Bon or, as it is more often referred to, Obon, is a period in the middle of the seventh month when the spirits of the dead are believed to return to earth and revisit their former homes. The season is marked by a number of ritual observances such as cleaning the graves and placing special offerings in the butsudan or household shrine. During the evenings of Bon special dances were formerly performed by the villagers outdoors in some open area. These were group dances, the performers forming a large circle dancing to the accompaniment of a drum and a song leader, both of whom reinforced themselves with wine as the dark hours passed. The dancers joined in on the choruses. Here, unlike the banquet songs, the musicians and leaders were men. Both songs and dances frequently had some sexual elements and possibly some sexual license followed, especially among the young people. The custom of Bon dancing appears to be quite unrelated to Buddhism and the return of the spirits and may have antedated the advent of Buddhism in Japan.

There may be an ancient historical connection and functional resemblance between the old Japanese Bon dance and certain of the summer festivals of South China which formerly served as an occasion for sexual licence and a time of betrothal for the young people of the community (see Granet’s Festivals and Songs of Ancient China, most of which is taken up with this subject, and Waley’s Book of Songs, pp. 28–9.) Today many of the rural Bon dances have been suppressed by the government, while more or less bowlderized and commercialized forms have been retained in some of the towns and cities. The dance of Suye Mura is now forgotten and only a few old people even remember the verses.

Shonga may mean ginger and thus have a phallic significance, or it may be simply a kind of refrain. Kodera says this refrain is widespread in Kyūshū and that it may derive from sōka, ‘is that so?’ He gives a version of the third stanza (72) as coming from Hiroshima.

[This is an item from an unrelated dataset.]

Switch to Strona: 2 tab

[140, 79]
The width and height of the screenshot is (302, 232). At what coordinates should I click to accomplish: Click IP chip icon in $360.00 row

In form the song follows a regular dodoitsu pattern. Numbers 73 and 74 are simply doubled dodoitsu. The verses and refrain are sung or rather chanted very slowly, each vowel being prolonged and an occasional syllable repeated: e.g., Odoraren becomes ōdo, ōdōrārenu.

71

Shonga odori nya
Ashi byōshi te byōshi
Ashi ga soro wa nya
Odoraren[1]

In the shonga dance
Foot beat, hand beat.
If feet are not in rhythm
One cannot dance.


  1. See comment on this word in the description preceding this song.